I loopholed the 59 cheap, as it should have been. It was intended to be trading stock, but my vestigial conscience denied permission to foist it off until it could be used as intended. So I disassembled, deburred, throated, and polished the internals. Most significantly I ground enough metal from the frame to permit the trigger to go back far enough to trip the sear every time. This is the truth, and I can still display the tool marks to doubters.
About the time I finished making the damned thing work right, I got sucked into the high-capacity vortex which was just gathering speed in those days.
"Look," I thought, "with 13 rounds in one magazine, I am reasonably well covered for any threat I can imagine, even if I can't immediately put my hands on the spare."
It remains a valid point, even after a guy becomes totally disenchanted with the 9mm as a defense round. (You can hedge your bet with zippy hand loads, and I do.) Besides, I really like shooting the thing.
But the controlling point is that my life has become almost as threat-free as a modern American life can be. On the rare, all but nonexistent, occasions when I don't t think that Pollyanna-ish view is justified, the pipsqueak goes into the safe, and out comes one of Mr. Browning's (PBUH) 1911s in the decisive .45 ACP.

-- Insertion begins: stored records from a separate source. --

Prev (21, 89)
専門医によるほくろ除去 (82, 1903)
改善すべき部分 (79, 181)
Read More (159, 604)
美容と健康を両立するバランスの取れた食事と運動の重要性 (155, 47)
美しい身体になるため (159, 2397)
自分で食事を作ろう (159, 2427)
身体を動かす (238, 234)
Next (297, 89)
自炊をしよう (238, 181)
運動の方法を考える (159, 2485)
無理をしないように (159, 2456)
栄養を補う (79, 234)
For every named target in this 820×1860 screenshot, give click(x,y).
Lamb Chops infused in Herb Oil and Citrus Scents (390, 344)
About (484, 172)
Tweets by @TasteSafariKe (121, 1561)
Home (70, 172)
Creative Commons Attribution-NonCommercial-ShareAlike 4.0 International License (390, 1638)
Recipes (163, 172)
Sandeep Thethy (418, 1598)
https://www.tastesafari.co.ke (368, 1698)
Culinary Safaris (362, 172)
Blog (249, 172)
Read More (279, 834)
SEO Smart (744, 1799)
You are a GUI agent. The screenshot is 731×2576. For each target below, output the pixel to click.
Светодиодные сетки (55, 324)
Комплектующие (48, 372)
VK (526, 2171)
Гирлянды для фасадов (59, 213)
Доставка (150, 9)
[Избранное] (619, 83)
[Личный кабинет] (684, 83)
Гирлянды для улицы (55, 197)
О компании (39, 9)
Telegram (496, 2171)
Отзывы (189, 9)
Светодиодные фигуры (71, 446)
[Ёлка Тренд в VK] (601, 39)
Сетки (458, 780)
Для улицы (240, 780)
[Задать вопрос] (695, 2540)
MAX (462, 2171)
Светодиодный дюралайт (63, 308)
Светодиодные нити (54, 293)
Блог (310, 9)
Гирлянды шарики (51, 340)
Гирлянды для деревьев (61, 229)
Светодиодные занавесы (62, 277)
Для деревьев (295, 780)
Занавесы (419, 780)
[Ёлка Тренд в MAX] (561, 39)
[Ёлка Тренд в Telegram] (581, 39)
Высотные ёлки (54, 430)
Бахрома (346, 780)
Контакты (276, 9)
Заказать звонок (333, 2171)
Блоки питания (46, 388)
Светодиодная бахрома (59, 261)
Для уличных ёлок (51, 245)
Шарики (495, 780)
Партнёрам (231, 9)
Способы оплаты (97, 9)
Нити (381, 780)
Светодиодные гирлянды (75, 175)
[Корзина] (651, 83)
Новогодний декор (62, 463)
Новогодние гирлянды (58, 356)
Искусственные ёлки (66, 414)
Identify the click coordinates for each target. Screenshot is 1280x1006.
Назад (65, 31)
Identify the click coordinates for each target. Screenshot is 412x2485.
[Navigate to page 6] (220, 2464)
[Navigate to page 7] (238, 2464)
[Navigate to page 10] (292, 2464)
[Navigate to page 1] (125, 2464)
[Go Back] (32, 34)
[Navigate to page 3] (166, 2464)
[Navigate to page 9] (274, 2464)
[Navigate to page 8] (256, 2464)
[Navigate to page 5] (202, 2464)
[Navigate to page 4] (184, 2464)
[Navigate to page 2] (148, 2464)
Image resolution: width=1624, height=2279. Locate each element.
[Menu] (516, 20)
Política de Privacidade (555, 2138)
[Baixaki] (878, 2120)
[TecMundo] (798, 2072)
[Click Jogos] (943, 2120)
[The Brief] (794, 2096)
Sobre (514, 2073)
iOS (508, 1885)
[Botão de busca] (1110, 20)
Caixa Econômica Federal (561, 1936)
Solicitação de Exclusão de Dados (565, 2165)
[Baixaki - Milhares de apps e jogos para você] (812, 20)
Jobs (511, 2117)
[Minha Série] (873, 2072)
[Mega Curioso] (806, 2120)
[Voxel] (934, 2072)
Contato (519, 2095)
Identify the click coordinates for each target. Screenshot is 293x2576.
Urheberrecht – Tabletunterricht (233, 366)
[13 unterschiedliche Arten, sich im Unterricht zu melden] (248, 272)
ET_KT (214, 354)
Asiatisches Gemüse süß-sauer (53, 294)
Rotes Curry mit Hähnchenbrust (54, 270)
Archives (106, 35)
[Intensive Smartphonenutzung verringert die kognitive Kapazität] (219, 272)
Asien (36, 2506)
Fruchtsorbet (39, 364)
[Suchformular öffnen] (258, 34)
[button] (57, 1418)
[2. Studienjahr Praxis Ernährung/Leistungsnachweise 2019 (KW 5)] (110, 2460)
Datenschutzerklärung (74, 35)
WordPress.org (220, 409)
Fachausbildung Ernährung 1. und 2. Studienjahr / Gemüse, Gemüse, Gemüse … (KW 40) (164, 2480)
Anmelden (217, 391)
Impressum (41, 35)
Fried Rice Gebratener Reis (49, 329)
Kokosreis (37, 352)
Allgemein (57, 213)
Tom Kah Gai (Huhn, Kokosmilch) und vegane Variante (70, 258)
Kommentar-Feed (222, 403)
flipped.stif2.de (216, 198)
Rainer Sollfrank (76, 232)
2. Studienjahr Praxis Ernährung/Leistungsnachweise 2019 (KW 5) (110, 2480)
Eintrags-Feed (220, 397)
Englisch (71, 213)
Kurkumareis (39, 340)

I do not urge this solution on others.
2 comments:
Good you got it to work! I mistakenly traded my first handgun (a 39-2) and cash for a 59. Couldn't hit jack with it, and carrying cross-draw kept depressing the mag release. Not good for fast-drawn in the convenience store! Ended up with a 49...which was blue and rusted.
Now have a 1911 and nickel 442. Live and learn!
Thanks for the note on a potential magazine release problem. I use cross draw and haven't had the problem, but I'll do some experimenting to try to see if I've simply been lucky.